RECORDS SHOWN
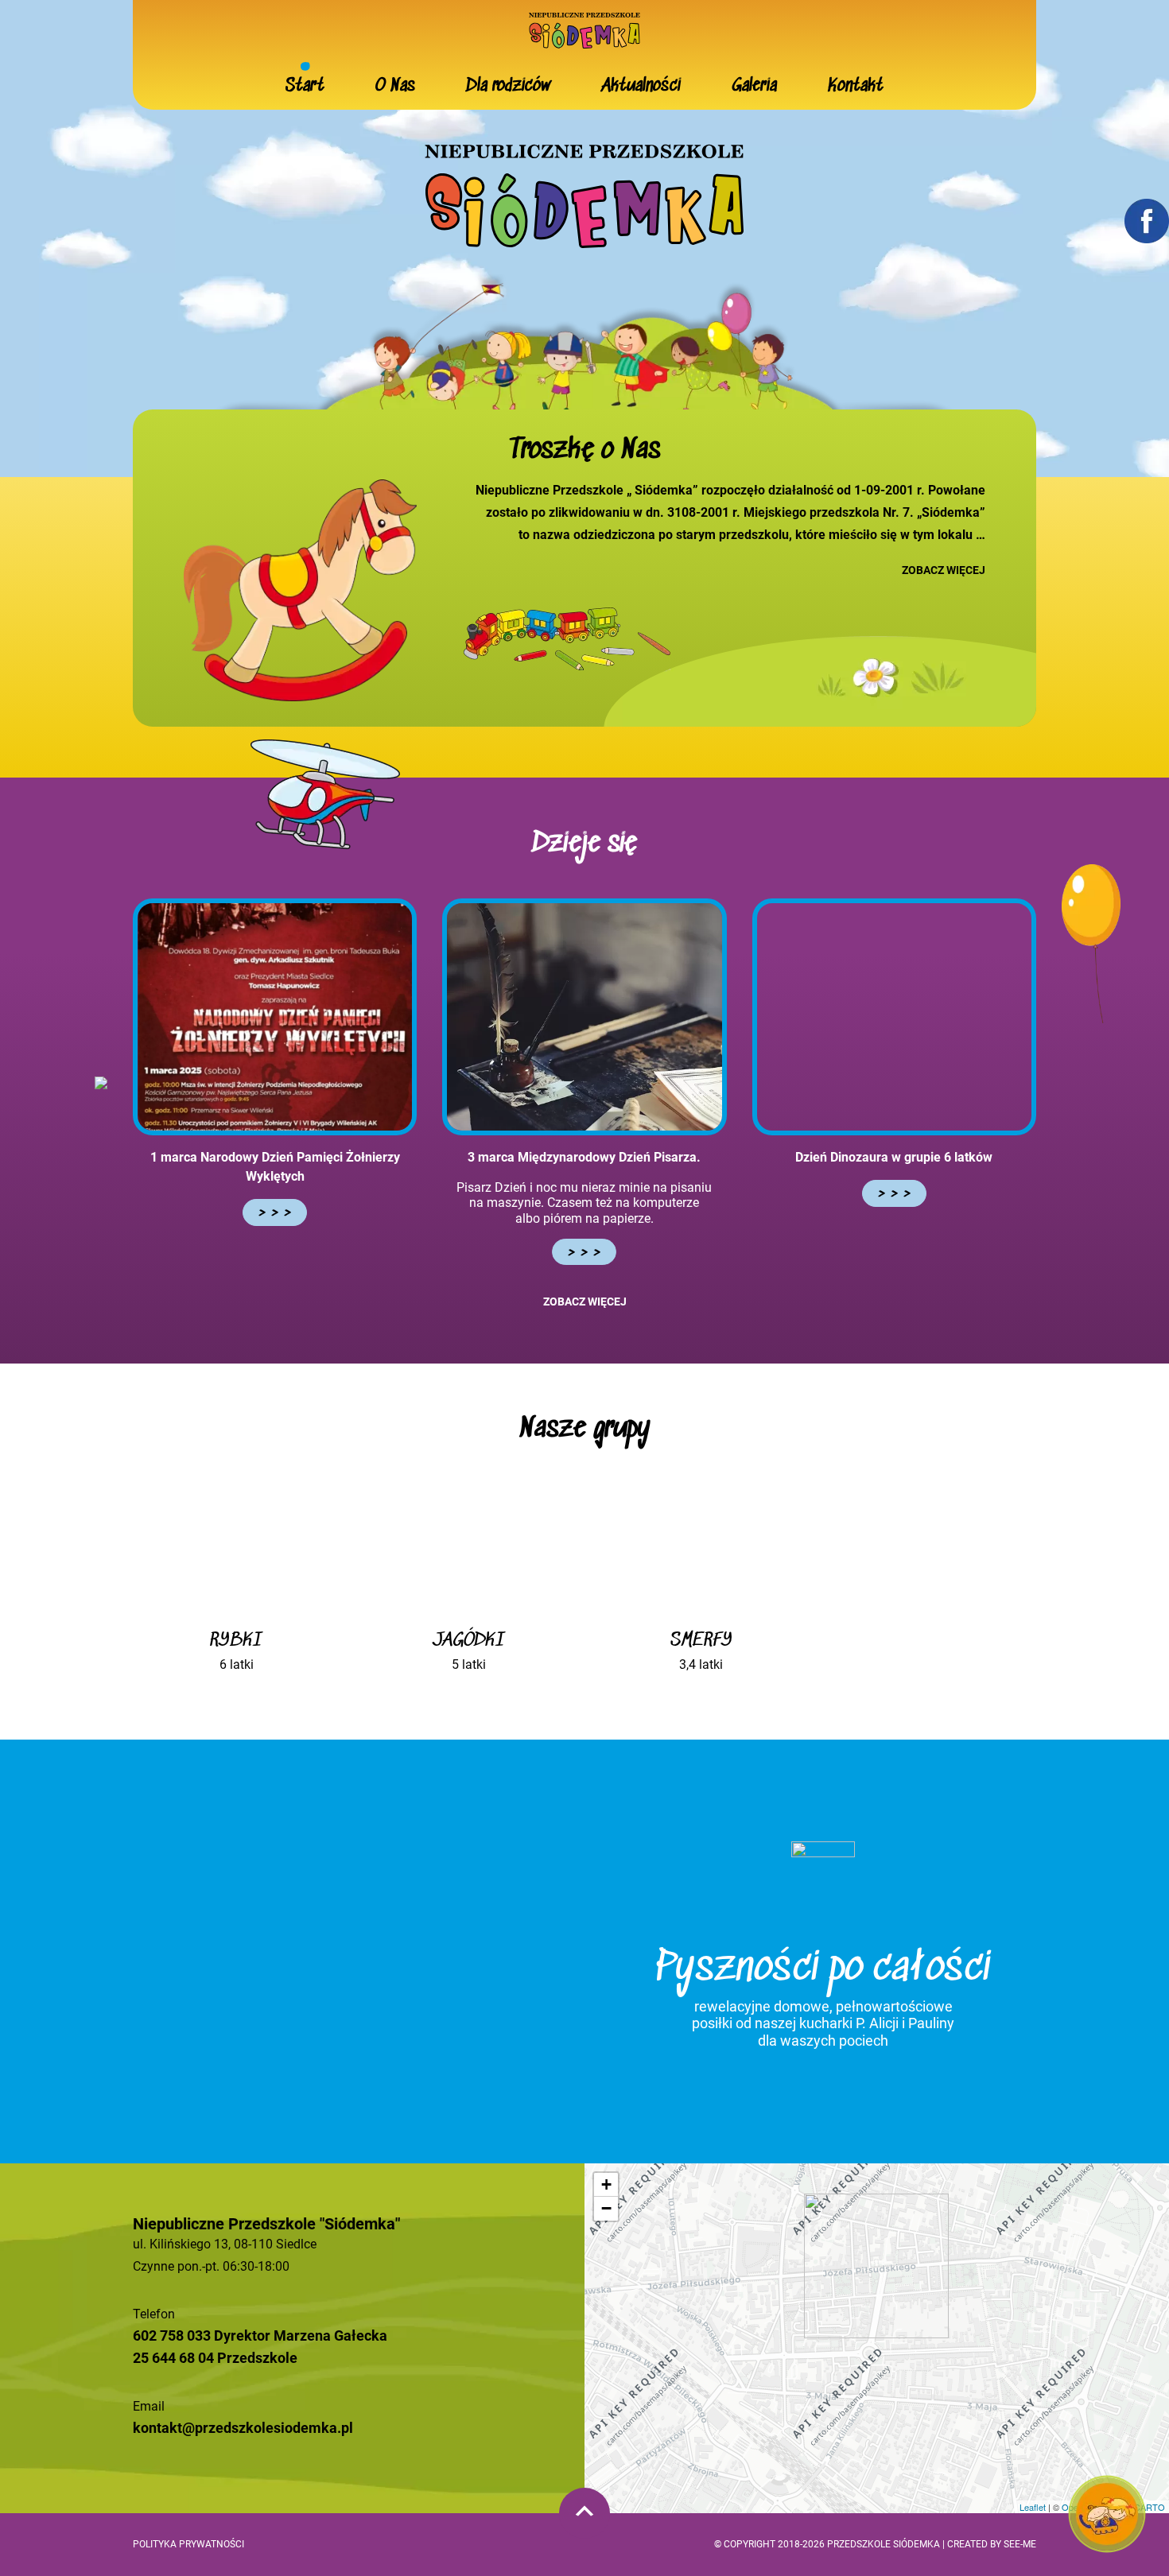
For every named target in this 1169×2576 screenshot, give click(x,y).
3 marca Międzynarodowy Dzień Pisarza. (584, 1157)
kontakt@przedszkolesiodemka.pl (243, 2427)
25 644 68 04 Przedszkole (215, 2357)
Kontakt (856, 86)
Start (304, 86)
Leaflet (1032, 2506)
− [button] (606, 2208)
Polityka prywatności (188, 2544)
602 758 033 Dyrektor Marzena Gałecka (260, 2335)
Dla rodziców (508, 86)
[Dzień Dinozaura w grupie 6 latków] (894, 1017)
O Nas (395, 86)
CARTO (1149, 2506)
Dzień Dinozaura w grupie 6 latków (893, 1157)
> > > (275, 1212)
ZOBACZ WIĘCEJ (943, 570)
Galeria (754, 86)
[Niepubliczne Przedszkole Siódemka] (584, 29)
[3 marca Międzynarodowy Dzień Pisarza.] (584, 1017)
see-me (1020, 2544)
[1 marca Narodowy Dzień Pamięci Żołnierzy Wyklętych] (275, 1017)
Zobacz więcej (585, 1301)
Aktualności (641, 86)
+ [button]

AIM OF THE EXERCISE
Restate each entry exactly, omitting pictures.

SOLUTION FOR THIS TASK
For every named target in this 1169×2576 screenshot, give click(x,y).
3 marca Międzynarodowy Dzień Pisarza. (584, 1157)
kontakt@przedszkolesiodemka.pl (243, 2427)
25 644 68 04 Przedszkole (215, 2357)
Kontakt (856, 86)
Start (304, 86)
Leaflet (1032, 2506)
− [button] (606, 2208)
Polityka prywatności (188, 2544)
602 758 033 Dyrektor Marzena Gałecka (260, 2335)
Dla rodziców (508, 86)
[Dzień Dinozaura w grupie 6 latków] (894, 1017)
O Nas (395, 86)
CARTO (1149, 2506)
Dzień Dinozaura w grupie 6 latków (893, 1157)
> > > (275, 1212)
ZOBACZ WIĘCEJ (943, 570)
Galeria (754, 86)
[Niepubliczne Przedszkole Siódemka] (584, 29)
[3 marca Międzynarodowy Dzień Pisarza.] (584, 1017)
see-me (1020, 2544)
[1 marca Narodowy Dzień Pamięci Żołnierzy Wyklętych] (275, 1017)
Zobacz więcej (585, 1301)
Aktualności (641, 86)
+ [button]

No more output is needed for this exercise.